Vassia releva la tête et le fixa de nouveau d’un regard stupide, immobile.

«Il a une crise nerveuse», se dit Arkadi, secoué d’horreur. Il saisit la carafe d’eau, souleva la tête de Vassia, lui versa de l’eau sur le crâne, lui humecta les tempes, lui frotta les mains. Vassia revint à lui.

– Vassia, Vassia, criait Arkadi en pleurant, car il ne se maîtrisait plus; Vassia, ne te laisse pas sombrer, souviens-toi! Souviens-toi!…

Sans achever sa phrase, il le serra dans ses bras. Le visage de Vassia avait une expression angoissée et douloureuse. Il se frotta le front puis porta les mains à sa tête, comme s’il craignait qu’elle n’éclatât.

– Je ne sais pas ce que j’ai! finit-il par dire. Je crois que je me suis surmené. Eh bien! ça va! ça va! Allons, Arkadi, ne te fais pas de mauvais sang, allons! répéta-t-il, exténué, en lui lançant un regard triste. Inutile de t’inquiéter! À quoi bon?

– Comment, c’est toi à présent qui me consoles? cria Arkadi dont le cœur saignait de pitié. Couche-toi, Vassia, continua-t-il; dors un peu, veux-tu? Ne me torture pas inutilement. Tu reprendras ton travail plus tard.

– Oui, oui, tu as raison, répétait Vassia; oui, je me coucherai; oui, c’est cela! Vois-tu, d’abord, j’ai voulu terminer d’un seul coup, mais à présent, j’ai changé d’avis… oui…

Arkadi l’entraîna vers le lit.

– Écoute, Vassia, dit-il d’un ton ferme, il faut une fois pour toutes, prendre une résolution concernant cette affaire. Dis-moi ce que tu as décidé.

– Oh! fit Vassia en faisant un geste faible de la main et en détournant la tête.

– Allons, Vassia, il faut que tu prennes une décision! Je ne veux pas être ton assassin; je ne peux plus me taire. Je sais que tu ne pourras pas t’endormir, si tu ne prends pas une décision ferme.

– Comme tu voudras, comme tu voudras, dit Vassia d’un ton énigmatique.

«Il cède», pensa Arkadi Ivanovitch.

– Suis mon conseil, Vassia, insista-t-il; souviens-toi de ce que je t’ai dit. Demain, je te sauverai, demain, je déciderai de ton sort… Mais pourquoi parler de sort? Tu m’as fait tellement peur, Vassia, que je commence à employer tes propres expressions. De quel sort s’agit-il? Ce ne sont que des bagatelles, des vétilles! Tu ne voudrais pas perdre la sympathie, disons les bonnes grâces de Julian Mastakovitch? N’est-ce pas? Eh bien! tu ne les perdras pas! Tu verras! Je…

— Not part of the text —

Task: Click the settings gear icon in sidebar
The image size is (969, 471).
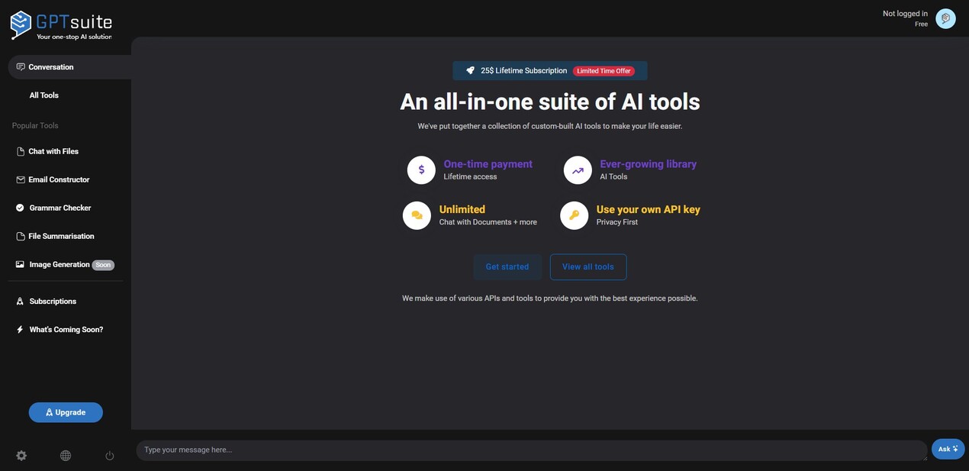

Arkadi aurait pu parler encore longtemps, mais Vassia l’interrompit. Il se souleva, jeta les bras autour du cou d’Arkadi Ivanovitch et l’embrassa.

– Assez, dit-il d’une voix faible; assez, ne parlons plus de ces choses.

Puis il se tourna de nouveau du côté du mur.

«Mon Dieu, pensa Arkadi, mon Dieu, qu’a-t-il? Il est tout à fait hors de lui; qu’a-t-il décidé de faire? Il va se perdre.»